In [9]:
import pandas as pd
import numpy as np
from pathlib import Path
import os

In [10]:
src = "../data"
dst = "../data"

# KnowWho candidate list

## Clean candidate list

In [11]:
# apparently from https://kw1.knowwho.com/candidate-data/candidate-lists/
fname = "candidates_exp09142022.csv"

profiles = pd.read_csv(Path(src, fname), parse_dates=["ELECTIONDATE"])
profiles = profiles.dropna(subset=["TWITTER2"])
dropcols = ["ELECTIONYEAR", "CYCLEFILINGDATE", "BUILDING", "ROOM",
            "STREET1", "STREET2", "CITY", "ZIPCODE", "PHONE", "FAX",
            "FECLINKNUM", "PROFILE", "INSTAGRAM", "LINKEDIN", "FACEBOOK",
            "WEBSITE", "YOUTUBE", "EMAIL", "TWITTER", "TWITTER2", "FACEBOOK2",
            'PREFIX', 'FIRSTNAME', 'MIDDLENAME', 'LASTNAME', 'SUFFIX', 
            'NICKNAME', "DISTRICTDESC", "STATE", "LASTUPDATED", "PERSONID"
           ]

profiles = profiles.drop(columns=dropcols)
races = ["US Representative", "US Senator", "US Delegate"]
profiles = profiles[profiles["RACE"].isin(races)]
profiles = profiles[profiles["PARTY"].isin(["R", "D"])]
profiles = profiles.dropna(subset=["ELECTIONDATE"])

In [12]:
profiles["ELECTIONCODE"].value_counts()

ELECTIONCODE
P    1609
S       7
G       2
R       1
Name: count, dtype: int64

In [13]:
# this is a miscoding and the ELECTIONCODE should be "P" as
# Rebecca J. Viagran ran in the Democratic primaries in Texas on 2022-03-01
# similar to other Democratic candidates
# source: https://ballotpedia.org/Texas%27_35th_Congressional_District_election,_2022_(March_1_Democratic_primary)
profiles[profiles["ELECTIONCODE"] == "R"]

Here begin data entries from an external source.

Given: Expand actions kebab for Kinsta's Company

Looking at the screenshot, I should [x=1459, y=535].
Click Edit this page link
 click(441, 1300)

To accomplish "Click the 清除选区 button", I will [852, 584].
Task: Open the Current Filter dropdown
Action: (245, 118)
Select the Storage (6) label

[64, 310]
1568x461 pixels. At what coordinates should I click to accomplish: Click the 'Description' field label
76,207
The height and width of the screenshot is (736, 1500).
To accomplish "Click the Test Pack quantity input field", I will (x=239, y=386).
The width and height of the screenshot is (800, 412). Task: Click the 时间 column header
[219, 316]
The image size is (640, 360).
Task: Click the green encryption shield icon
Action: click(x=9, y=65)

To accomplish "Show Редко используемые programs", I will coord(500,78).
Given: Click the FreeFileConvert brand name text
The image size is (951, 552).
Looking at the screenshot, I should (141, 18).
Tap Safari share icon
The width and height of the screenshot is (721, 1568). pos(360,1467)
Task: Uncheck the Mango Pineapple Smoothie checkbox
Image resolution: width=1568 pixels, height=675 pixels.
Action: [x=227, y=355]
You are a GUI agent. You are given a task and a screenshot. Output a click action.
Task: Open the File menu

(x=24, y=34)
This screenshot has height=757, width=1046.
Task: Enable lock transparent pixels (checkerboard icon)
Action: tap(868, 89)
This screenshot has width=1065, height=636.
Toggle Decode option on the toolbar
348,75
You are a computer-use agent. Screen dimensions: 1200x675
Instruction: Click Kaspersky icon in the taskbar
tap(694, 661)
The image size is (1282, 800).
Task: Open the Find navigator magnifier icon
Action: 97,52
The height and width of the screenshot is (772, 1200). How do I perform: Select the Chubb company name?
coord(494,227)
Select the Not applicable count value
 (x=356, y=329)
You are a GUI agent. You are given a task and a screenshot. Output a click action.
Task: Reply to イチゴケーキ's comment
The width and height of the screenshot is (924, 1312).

Unnamed: 0,INCUMBENT,STATUS,ELECTIONCODE,ELECTIONDATE,STATEABBR,LEVEL,CHAMBER,DISTRICT,RACE,ETHNICITY,GENDER,PARTY,screen_name,name
3526,,Running,R,2022-03-01,TX,FL,FH,35.0,US Representative,,Female,D,viagrancongress,Rebecca J. Viagran


In [14]:
profiles["ELECTIONCODE"] = profiles["ELECTIONCODE"].replace({"R":"P"})

In [15]:
# we exclude the special election that was held for Florida's 20th Congressional
# District on Jan 11, 2022.
# source: https://ballotpedia.org/Florida%27s_20th_Congressional_District_special_election,_2022
profiles[profiles["ELECTIONCODE"] == "G"]

Unnamed: 0,INCUMBENT,STATUS,ELECTIONCODE,ELECTIONDATE,STATEABBR,LEVEL,CHAMBER,DISTRICT,RACE,ETHNICITY,GENDER,PARTY,screen_name,name
843,,Defeated in Special Election,G,2022-01-11,FL,FL,FH,20.0,US Representative,White/Caucasian,Male,R,votemariner,Jason Mariner
856,Y,Won Special Election,G,2022-01-11,FL,FL,FH,20.0,US Representative,Black/African American,Female,D,sheila4congress,Sheila Cherfilus-McCormick


In [16]:
# we exclude the special election that was held for California's 22th 
# Congressional District on Apr 5, 2022.
# source: https://ballotpedia.org/California%27s_22nd_Congressional_District_special_election,_2022

# we exclude the special election that was held for Florida's 20th Congressional 
# District on Nov 2, 2022.
# source: https://ballotpedia.org/Natalia_Allen
profiles[profiles["ELECTIONCODE"] == "S"]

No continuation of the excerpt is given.